Synchronizing Read / Write SQL Agent Jobs Across AlwaysOn Replicas

Intro

AlwaysOn availability groups are a powerful enhancement to SQLServer HA, and offer many improvements over older database synchronization techniques like mirroring and log shipping. However, there is also additional complexity involved in implementing this technology, and one of the stickiest areas for database administrators is having to deal with non-contained objects, or objects that exist at the instance level, but not the database level (logins vs users, as an example).

For new development, contained vs. uncontained objects can be accounted for and considered during application design. But what about those existing mission critical legacy applications that we want to benefit from AlwaysOn? Those are, undoubtedly, the instances that would benefit from automated failover and read / write workload balancing the most! Well, fortunately these older implementations can be modified to work seamlessly with AlwaysOn, but the instances they run on will most likely need some intelligent customization. Here’s one situation you might encounter: legacy applications using SQL Agent jobs to update data on a schedule.

Overview

In SQL Server AlwaysOn, all system level objects are non-synchronized, including SQL Agent. The assumption is that all applications need only database level objects to function, and that system level objects are only required for maintenance and administration of the instance. I had a client with a legacy mission critical application that they wanted to implement with AlwaysOn.
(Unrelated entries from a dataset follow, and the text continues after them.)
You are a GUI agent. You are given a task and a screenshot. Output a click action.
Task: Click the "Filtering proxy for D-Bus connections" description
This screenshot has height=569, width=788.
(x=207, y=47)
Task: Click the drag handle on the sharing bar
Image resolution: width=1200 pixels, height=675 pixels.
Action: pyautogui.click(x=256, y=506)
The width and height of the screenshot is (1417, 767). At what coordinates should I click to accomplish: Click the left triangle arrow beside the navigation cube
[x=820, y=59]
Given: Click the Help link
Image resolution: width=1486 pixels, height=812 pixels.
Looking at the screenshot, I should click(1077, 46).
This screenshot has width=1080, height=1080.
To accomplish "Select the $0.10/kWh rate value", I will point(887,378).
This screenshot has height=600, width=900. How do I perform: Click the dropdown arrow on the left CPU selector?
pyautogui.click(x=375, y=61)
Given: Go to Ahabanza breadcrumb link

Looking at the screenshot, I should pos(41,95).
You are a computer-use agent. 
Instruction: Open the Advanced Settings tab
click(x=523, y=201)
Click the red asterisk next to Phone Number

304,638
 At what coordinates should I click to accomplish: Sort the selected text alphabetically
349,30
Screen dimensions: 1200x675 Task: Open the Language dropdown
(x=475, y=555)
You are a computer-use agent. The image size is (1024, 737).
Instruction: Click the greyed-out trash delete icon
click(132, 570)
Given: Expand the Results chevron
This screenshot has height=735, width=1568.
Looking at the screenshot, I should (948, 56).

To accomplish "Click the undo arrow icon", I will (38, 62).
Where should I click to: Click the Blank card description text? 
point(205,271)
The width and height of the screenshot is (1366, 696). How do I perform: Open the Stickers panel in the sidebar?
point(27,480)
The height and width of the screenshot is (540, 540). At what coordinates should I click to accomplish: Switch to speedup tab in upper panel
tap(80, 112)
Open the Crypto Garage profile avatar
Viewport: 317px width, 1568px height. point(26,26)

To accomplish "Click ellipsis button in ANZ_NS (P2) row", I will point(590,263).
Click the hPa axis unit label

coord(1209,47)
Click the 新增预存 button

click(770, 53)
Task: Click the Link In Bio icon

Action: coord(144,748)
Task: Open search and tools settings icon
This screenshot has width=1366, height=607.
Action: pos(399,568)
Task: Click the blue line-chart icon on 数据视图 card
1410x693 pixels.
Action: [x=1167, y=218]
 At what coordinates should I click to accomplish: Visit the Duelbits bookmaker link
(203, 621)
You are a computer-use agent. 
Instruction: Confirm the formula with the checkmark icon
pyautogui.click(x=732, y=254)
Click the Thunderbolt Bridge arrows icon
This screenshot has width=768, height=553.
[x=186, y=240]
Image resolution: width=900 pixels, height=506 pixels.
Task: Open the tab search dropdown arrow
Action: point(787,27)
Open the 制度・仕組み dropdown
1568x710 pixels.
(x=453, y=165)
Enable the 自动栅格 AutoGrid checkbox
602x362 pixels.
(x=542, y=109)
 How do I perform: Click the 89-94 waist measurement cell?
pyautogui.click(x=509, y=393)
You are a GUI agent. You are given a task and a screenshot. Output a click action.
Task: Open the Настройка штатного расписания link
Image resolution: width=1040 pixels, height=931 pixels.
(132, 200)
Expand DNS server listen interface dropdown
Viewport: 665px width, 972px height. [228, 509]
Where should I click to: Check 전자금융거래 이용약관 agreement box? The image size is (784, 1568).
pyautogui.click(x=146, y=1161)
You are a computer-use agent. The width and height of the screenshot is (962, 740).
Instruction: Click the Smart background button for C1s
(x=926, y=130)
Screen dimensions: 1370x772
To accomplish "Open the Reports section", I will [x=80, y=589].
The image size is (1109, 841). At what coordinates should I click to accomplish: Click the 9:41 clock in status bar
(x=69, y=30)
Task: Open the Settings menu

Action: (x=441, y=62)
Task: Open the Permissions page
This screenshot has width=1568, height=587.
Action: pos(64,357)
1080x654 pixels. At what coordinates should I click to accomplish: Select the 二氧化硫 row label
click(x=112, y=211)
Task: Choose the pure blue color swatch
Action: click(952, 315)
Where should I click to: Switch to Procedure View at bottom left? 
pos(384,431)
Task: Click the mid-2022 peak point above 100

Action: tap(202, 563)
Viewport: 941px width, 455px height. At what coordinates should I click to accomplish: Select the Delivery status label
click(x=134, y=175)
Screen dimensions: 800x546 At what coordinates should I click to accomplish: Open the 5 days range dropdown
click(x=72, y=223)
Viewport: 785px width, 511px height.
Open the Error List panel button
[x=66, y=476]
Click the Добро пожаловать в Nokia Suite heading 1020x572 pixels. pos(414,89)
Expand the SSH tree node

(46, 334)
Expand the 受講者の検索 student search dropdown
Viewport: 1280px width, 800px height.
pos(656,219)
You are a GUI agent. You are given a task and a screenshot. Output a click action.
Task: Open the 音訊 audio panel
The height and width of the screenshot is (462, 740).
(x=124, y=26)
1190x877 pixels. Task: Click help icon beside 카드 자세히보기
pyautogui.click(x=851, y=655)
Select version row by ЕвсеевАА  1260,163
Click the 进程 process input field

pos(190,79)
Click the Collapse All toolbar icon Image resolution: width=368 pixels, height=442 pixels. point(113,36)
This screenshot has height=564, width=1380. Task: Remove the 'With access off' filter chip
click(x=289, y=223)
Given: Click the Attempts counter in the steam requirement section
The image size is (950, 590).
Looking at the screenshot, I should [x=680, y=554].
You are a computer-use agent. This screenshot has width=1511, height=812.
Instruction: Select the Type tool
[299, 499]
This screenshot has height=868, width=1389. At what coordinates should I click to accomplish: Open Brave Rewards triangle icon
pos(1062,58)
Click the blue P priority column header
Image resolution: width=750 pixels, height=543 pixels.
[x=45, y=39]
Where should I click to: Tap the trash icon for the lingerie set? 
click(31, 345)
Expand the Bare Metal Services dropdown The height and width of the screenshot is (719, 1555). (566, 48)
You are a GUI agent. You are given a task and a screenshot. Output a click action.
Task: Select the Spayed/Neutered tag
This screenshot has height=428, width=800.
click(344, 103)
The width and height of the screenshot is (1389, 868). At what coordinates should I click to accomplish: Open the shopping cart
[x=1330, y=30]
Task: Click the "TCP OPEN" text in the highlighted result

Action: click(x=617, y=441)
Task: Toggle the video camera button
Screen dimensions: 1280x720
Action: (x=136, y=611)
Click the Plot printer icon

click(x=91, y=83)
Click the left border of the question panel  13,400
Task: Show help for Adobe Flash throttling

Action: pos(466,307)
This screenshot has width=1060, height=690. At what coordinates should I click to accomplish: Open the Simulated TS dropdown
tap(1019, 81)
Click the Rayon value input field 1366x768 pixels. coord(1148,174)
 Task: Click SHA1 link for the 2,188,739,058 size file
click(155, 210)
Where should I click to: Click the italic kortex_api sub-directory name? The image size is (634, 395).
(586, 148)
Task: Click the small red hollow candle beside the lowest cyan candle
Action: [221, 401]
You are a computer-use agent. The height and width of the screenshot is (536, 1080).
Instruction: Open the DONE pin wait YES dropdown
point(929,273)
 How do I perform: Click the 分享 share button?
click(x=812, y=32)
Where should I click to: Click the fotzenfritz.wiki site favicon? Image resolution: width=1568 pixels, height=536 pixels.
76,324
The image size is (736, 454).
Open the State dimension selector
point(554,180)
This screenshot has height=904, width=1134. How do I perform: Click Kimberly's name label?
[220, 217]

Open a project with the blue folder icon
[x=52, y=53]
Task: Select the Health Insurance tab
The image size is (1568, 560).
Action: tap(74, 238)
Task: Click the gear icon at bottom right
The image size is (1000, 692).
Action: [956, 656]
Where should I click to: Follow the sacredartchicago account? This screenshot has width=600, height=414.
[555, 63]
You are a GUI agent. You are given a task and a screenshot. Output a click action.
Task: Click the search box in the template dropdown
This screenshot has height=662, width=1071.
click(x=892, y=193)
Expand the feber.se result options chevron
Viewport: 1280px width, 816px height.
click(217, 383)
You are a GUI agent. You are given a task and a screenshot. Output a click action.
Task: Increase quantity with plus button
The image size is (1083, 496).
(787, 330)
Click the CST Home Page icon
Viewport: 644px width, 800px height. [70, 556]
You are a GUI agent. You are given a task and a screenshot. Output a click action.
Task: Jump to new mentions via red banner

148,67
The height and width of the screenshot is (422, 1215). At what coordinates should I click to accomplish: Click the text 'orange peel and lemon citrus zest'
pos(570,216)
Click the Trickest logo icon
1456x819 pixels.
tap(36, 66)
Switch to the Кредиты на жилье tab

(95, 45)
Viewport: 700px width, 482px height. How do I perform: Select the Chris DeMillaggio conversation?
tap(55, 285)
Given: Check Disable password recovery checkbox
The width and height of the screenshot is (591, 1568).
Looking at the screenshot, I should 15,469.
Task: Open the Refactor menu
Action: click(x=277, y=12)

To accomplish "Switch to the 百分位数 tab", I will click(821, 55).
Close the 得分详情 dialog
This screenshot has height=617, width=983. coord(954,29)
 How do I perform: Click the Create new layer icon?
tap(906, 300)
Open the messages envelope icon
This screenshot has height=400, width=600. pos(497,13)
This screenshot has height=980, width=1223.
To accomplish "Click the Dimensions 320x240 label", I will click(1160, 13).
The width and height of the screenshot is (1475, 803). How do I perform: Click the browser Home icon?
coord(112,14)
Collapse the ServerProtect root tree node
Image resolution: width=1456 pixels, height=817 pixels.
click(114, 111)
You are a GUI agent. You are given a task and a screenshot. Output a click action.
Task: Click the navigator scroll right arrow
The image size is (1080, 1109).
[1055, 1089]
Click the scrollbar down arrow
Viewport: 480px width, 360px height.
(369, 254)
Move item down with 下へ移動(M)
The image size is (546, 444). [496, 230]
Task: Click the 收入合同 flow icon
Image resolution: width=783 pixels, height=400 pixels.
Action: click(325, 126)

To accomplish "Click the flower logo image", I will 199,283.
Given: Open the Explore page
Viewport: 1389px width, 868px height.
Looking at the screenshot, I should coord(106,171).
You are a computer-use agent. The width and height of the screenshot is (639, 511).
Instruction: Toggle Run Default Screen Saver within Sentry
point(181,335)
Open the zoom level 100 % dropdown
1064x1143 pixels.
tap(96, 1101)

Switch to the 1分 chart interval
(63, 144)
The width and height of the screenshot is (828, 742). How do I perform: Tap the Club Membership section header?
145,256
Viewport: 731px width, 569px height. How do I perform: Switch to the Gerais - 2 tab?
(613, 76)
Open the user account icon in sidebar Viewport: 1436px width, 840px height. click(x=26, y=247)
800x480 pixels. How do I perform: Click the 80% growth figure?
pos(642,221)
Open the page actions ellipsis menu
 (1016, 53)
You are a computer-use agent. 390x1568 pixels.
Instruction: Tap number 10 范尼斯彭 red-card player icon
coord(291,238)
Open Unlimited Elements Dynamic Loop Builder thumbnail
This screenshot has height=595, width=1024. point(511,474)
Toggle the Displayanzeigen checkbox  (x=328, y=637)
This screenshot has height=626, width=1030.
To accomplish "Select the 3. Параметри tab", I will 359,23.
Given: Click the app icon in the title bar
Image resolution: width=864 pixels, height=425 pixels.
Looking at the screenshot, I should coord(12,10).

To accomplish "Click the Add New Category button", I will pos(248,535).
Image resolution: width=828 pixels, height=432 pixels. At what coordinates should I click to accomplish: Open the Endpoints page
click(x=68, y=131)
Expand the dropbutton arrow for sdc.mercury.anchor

This application relied and several SQL agent jobs to update data on a scheduled basis in order to maintain application integrity. Less then optimal, I know, but that’s what you get with legacy. The blocker with this implementation is that the jobs would fail if executed on a secondary replica, because the primary is the only write enabled replica.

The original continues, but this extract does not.